本年9月14日,消費者金融業界に激震が走りました。業界大手で東証一部上場のクレディアが,民事再生手続の申立を行ったのです。これにより債務整理の現場では思いもよらない甚大な災害に見舞われています。
クレディアは,いわゆる過払い金返還債権について,特別扱いはせずに一般の債権と同様の取扱にすることを決定しました。これにより多重債務者は,再生手続によって大幅な過払い金額のカットを強いられることとなりました。

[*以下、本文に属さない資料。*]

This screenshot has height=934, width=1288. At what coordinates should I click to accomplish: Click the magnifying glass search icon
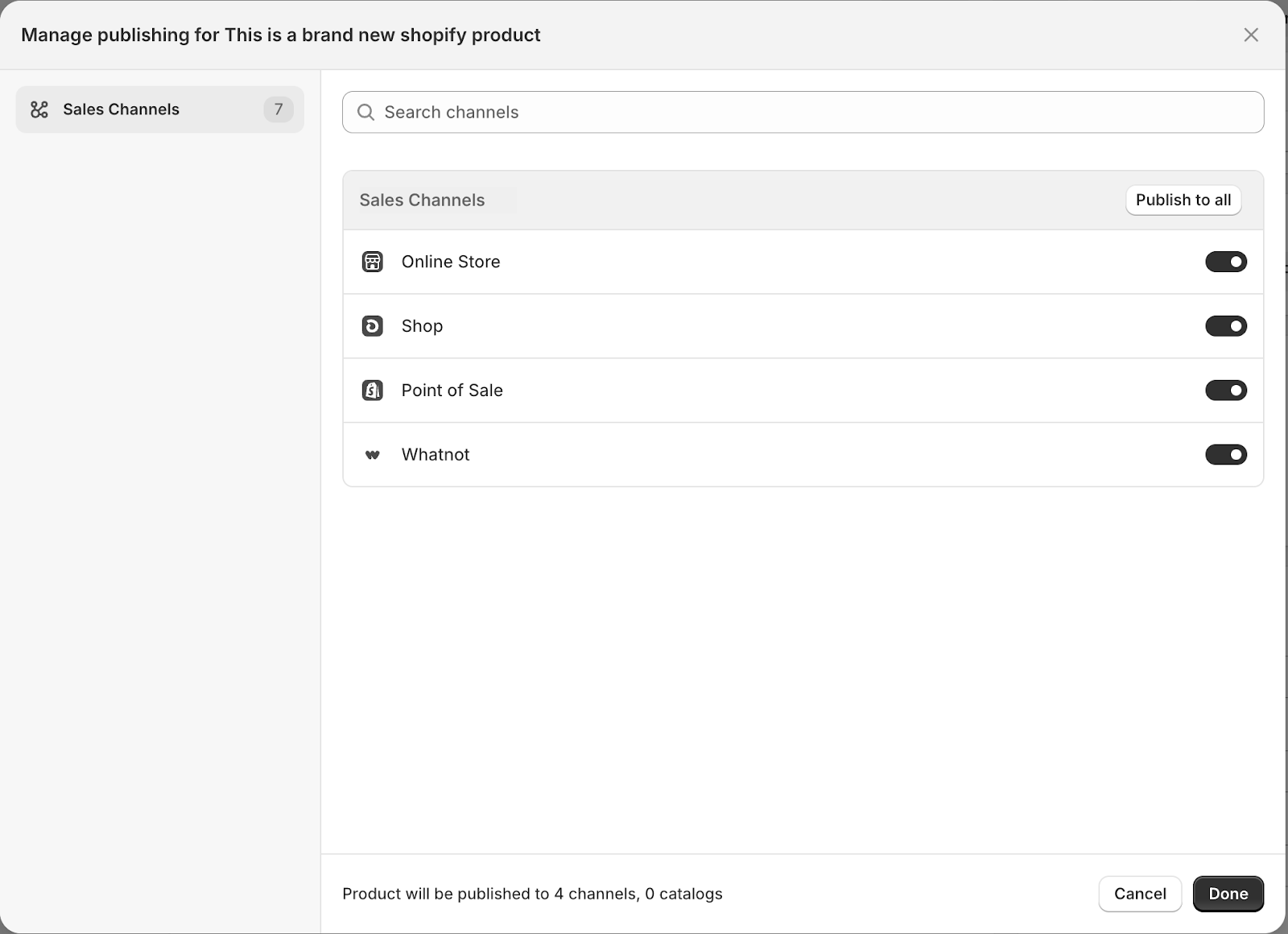click(x=365, y=112)
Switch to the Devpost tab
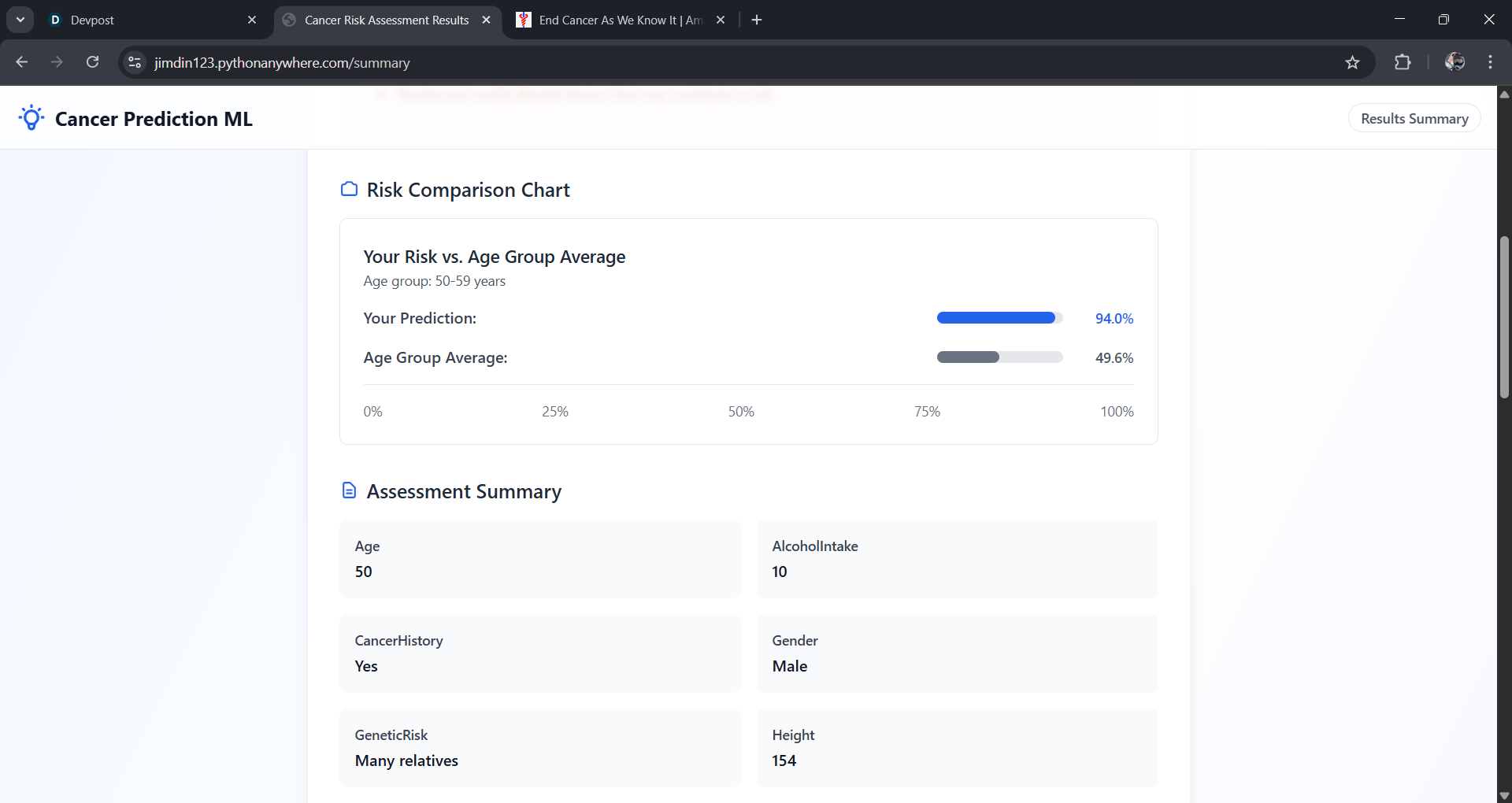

立法の不備はあるにせよ,通常の債権と,余分に払い過ぎていた,いわば詐取された金員の返還を同様に取り扱うことには大きな疑問を感じます。また,クレディアに対して過払い金があることを知らない多重債務者の取扱も問題です。再生手続では,一定期間内に債権の届出をしないとその債権は無かったことになります。この規定をそのまま適用するとすれば,過払い金があることに気付いていない多くの多重債務者が権利を喪失するという極めて不合理な結果となってしまいます。
クレディアの破綻により,同社に融資していた多くの銀行も多額の損失を被っています。今後消費者金融業者に対する銀行の融資審査が厳しくなれば,クレディアの後を追う消費者金融業者が続出する危険があります。クレディア大震災の余波は,消費者金融業界や多重債務者を大きく揺さぶっているのです。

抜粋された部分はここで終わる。